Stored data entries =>
• • • •

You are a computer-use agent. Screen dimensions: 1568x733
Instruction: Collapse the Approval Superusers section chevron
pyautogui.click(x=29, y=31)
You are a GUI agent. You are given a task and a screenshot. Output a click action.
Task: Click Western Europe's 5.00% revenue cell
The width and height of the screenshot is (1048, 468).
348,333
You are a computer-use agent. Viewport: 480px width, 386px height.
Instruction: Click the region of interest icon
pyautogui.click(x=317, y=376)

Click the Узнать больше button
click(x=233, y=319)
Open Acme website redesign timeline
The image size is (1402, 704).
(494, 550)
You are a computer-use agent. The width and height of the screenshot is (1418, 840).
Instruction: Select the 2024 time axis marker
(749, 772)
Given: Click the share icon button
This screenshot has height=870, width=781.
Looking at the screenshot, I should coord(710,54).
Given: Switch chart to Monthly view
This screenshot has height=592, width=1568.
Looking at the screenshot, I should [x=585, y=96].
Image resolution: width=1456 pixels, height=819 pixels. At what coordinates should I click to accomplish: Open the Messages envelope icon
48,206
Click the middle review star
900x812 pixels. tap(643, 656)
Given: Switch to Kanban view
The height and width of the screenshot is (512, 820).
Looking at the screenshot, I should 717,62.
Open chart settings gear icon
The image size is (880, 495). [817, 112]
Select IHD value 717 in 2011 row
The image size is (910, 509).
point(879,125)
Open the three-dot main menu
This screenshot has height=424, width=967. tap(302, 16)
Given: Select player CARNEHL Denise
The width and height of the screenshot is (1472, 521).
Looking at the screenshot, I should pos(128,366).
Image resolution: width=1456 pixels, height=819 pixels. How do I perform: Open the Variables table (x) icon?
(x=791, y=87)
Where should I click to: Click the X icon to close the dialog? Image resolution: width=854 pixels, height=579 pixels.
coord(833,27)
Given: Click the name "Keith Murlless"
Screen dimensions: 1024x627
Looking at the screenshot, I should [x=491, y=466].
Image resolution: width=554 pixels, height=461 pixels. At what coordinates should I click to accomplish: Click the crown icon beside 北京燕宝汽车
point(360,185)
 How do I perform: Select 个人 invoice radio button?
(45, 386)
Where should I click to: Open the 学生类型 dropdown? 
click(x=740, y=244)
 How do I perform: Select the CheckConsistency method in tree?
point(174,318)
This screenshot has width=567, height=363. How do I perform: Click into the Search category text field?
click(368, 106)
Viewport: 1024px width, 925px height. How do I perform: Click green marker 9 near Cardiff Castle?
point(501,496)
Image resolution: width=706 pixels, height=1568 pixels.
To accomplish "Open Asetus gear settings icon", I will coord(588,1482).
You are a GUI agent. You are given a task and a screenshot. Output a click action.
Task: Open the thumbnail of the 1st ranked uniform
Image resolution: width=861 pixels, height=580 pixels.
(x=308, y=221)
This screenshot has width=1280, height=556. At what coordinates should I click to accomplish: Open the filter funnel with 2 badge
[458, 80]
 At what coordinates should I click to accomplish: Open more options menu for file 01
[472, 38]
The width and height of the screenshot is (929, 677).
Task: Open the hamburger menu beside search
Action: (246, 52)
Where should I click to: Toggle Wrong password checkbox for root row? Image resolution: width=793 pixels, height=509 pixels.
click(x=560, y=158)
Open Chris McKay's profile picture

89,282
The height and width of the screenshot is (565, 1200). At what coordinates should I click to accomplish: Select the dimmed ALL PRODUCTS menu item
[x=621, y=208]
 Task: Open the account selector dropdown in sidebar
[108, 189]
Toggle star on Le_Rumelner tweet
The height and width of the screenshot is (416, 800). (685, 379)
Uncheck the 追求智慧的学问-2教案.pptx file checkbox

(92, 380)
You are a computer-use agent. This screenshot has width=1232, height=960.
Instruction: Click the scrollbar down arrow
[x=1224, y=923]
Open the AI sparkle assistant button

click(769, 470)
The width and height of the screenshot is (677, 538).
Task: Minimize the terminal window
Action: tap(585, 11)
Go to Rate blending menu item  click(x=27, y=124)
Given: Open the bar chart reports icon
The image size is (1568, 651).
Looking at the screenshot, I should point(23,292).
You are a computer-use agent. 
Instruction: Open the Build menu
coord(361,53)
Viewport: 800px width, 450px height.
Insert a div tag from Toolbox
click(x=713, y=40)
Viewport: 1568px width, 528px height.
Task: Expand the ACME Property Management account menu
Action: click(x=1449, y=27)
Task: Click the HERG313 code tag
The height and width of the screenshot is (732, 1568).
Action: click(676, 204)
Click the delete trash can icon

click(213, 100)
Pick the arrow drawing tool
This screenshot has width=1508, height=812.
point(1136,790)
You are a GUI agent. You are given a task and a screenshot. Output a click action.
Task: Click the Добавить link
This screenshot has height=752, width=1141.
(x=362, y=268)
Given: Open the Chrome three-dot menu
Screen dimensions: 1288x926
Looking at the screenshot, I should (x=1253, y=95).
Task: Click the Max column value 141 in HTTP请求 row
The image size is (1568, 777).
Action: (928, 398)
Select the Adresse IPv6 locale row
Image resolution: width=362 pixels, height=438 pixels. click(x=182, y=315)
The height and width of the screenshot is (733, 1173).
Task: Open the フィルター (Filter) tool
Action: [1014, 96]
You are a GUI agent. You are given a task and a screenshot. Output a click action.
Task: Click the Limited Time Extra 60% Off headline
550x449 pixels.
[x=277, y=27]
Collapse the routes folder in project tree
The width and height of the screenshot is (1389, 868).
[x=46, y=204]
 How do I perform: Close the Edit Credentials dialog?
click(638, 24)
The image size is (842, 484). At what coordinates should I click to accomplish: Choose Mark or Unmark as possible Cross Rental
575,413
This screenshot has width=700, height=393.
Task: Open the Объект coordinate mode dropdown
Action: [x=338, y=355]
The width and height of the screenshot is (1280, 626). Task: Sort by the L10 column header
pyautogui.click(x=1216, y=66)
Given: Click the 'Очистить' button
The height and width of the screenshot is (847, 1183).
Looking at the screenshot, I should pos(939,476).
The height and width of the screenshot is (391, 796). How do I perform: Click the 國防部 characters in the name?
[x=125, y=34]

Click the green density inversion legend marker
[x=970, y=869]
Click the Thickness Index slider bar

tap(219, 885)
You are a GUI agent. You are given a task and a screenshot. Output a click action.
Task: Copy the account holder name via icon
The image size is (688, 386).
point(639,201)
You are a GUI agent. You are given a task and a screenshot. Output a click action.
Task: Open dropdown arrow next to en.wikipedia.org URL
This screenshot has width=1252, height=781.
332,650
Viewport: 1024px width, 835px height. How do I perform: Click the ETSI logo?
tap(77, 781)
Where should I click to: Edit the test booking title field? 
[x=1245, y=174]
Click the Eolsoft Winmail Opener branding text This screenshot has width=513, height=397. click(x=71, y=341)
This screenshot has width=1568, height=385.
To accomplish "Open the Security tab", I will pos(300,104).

• • • •

Directions for this task => Nothing in the records above may be left out; repeat them exactly.

Exercise response =>
You are a computer-use agent. Screen dimensions: 1568x733
Instruction: Collapse the Approval Superusers section chevron
pyautogui.click(x=29, y=31)
You are a GUI agent. You are given a task and a screenshot. Output a click action.
Task: Click Western Europe's 5.00% revenue cell
The width and height of the screenshot is (1048, 468).
348,333
You are a computer-use agent. Viewport: 480px width, 386px height.
Instruction: Click the region of interest icon
pyautogui.click(x=317, y=376)

Click the Узнать больше button
click(x=233, y=319)
Open Acme website redesign timeline
The image size is (1402, 704).
(494, 550)
You are a computer-use agent. The width and height of the screenshot is (1418, 840).
Instruction: Select the 2024 time axis marker
(749, 772)
Given: Click the share icon button
This screenshot has height=870, width=781.
Looking at the screenshot, I should coord(710,54).
Given: Switch chart to Monthly view
This screenshot has height=592, width=1568.
Looking at the screenshot, I should [x=585, y=96].
Image resolution: width=1456 pixels, height=819 pixels. At what coordinates should I click to accomplish: Open the Messages envelope icon
48,206
Click the middle review star
900x812 pixels. tap(643, 656)
Given: Switch to Kanban view
The height and width of the screenshot is (512, 820).
Looking at the screenshot, I should 717,62.
Open chart settings gear icon
The image size is (880, 495). [817, 112]
Select IHD value 717 in 2011 row
The image size is (910, 509).
point(879,125)
Open the three-dot main menu
This screenshot has height=424, width=967. tap(302, 16)
Given: Select player CARNEHL Denise
The width and height of the screenshot is (1472, 521).
Looking at the screenshot, I should pos(128,366).
Image resolution: width=1456 pixels, height=819 pixels. How do I perform: Open the Variables table (x) icon?
(x=791, y=87)
Where should I click to: Click the X icon to close the dialog? Image resolution: width=854 pixels, height=579 pixels.
coord(833,27)
Given: Click the name "Keith Murlless"
Screen dimensions: 1024x627
Looking at the screenshot, I should [x=491, y=466].
Image resolution: width=554 pixels, height=461 pixels. At what coordinates should I click to accomplish: Click the crown icon beside 北京燕宝汽车
point(360,185)
 How do I perform: Select 个人 invoice radio button?
(45, 386)
Where should I click to: Open the 学生类型 dropdown? 
click(x=740, y=244)
 How do I perform: Select the CheckConsistency method in tree?
point(174,318)
This screenshot has width=567, height=363. How do I perform: Click into the Search category text field?
click(368, 106)
Viewport: 1024px width, 925px height. How do I perform: Click green marker 9 near Cardiff Castle?
point(501,496)
Image resolution: width=706 pixels, height=1568 pixels.
To accomplish "Open Asetus gear settings icon", I will coord(588,1482).
You are a GUI agent. You are given a task and a screenshot. Output a click action.
Task: Open the thumbnail of the 1st ranked uniform
Image resolution: width=861 pixels, height=580 pixels.
(x=308, y=221)
This screenshot has width=1280, height=556. At what coordinates should I click to accomplish: Open the filter funnel with 2 badge
[458, 80]
 At what coordinates should I click to accomplish: Open more options menu for file 01
[472, 38]
The width and height of the screenshot is (929, 677).
Task: Open the hamburger menu beside search
Action: (246, 52)
Where should I click to: Toggle Wrong password checkbox for root row? Image resolution: width=793 pixels, height=509 pixels.
click(x=560, y=158)
Open Chris McKay's profile picture

89,282
The height and width of the screenshot is (565, 1200). At what coordinates should I click to accomplish: Select the dimmed ALL PRODUCTS menu item
[x=621, y=208]
 Task: Open the account selector dropdown in sidebar
[108, 189]
Toggle star on Le_Rumelner tweet
The height and width of the screenshot is (416, 800). (685, 379)
Uncheck the 追求智慧的学问-2教案.pptx file checkbox

(92, 380)
You are a computer-use agent. This screenshot has width=1232, height=960.
Instruction: Click the scrollbar down arrow
[x=1224, y=923]
Open the AI sparkle assistant button

click(769, 470)
The width and height of the screenshot is (677, 538).
Task: Minimize the terminal window
Action: tap(585, 11)
Go to Rate blending menu item  click(x=27, y=124)
Given: Open the bar chart reports icon
The image size is (1568, 651).
Looking at the screenshot, I should point(23,292).
You are a computer-use agent. 
Instruction: Open the Build menu
coord(361,53)
Viewport: 800px width, 450px height.
Insert a div tag from Toolbox
click(x=713, y=40)
Viewport: 1568px width, 528px height.
Task: Expand the ACME Property Management account menu
Action: click(x=1449, y=27)
Task: Click the HERG313 code tag
The height and width of the screenshot is (732, 1568).
Action: click(676, 204)
Click the delete trash can icon

click(213, 100)
Pick the arrow drawing tool
This screenshot has width=1508, height=812.
point(1136,790)
You are a GUI agent. You are given a task and a screenshot. Output a click action.
Task: Click the Добавить link
This screenshot has height=752, width=1141.
(x=362, y=268)
Given: Open the Chrome three-dot menu
Screen dimensions: 1288x926
Looking at the screenshot, I should (x=1253, y=95).
Task: Click the Max column value 141 in HTTP请求 row
The image size is (1568, 777).
Action: (928, 398)
Select the Adresse IPv6 locale row
Image resolution: width=362 pixels, height=438 pixels. click(x=182, y=315)
The height and width of the screenshot is (733, 1173).
Task: Open the フィルター (Filter) tool
Action: [1014, 96]
You are a GUI agent. You are given a task and a screenshot. Output a click action.
Task: Click the Limited Time Extra 60% Off headline
550x449 pixels.
[x=277, y=27]
Collapse the routes folder in project tree
The width and height of the screenshot is (1389, 868).
[x=46, y=204]
 How do I perform: Close the Edit Credentials dialog?
click(638, 24)
The image size is (842, 484). At what coordinates should I click to accomplish: Choose Mark or Unmark as possible Cross Rental
575,413
This screenshot has width=700, height=393.
Task: Open the Объект coordinate mode dropdown
Action: [x=338, y=355]
The width and height of the screenshot is (1280, 626). Task: Sort by the L10 column header
pyautogui.click(x=1216, y=66)
Given: Click the 'Очистить' button
The height and width of the screenshot is (847, 1183).
Looking at the screenshot, I should pos(939,476).
The height and width of the screenshot is (391, 796). How do I perform: Click the 國防部 characters in the name?
[x=125, y=34]

Click the green density inversion legend marker
[x=970, y=869]
Click the Thickness Index slider bar

tap(219, 885)
You are a GUI agent. You are given a task and a screenshot. Output a click action.
Task: Copy the account holder name via icon
The image size is (688, 386).
point(639,201)
You are a GUI agent. You are given a task and a screenshot. Output a click action.
Task: Open dropdown arrow next to en.wikipedia.org URL
This screenshot has width=1252, height=781.
332,650
Viewport: 1024px width, 835px height. How do I perform: Click the ETSI logo?
tap(77, 781)
Where should I click to: Edit the test booking title field? 
[x=1245, y=174]
Click the Eolsoft Winmail Opener branding text This screenshot has width=513, height=397. click(x=71, y=341)
This screenshot has width=1568, height=385.
To accomplish "Open the Security tab", I will pos(300,104).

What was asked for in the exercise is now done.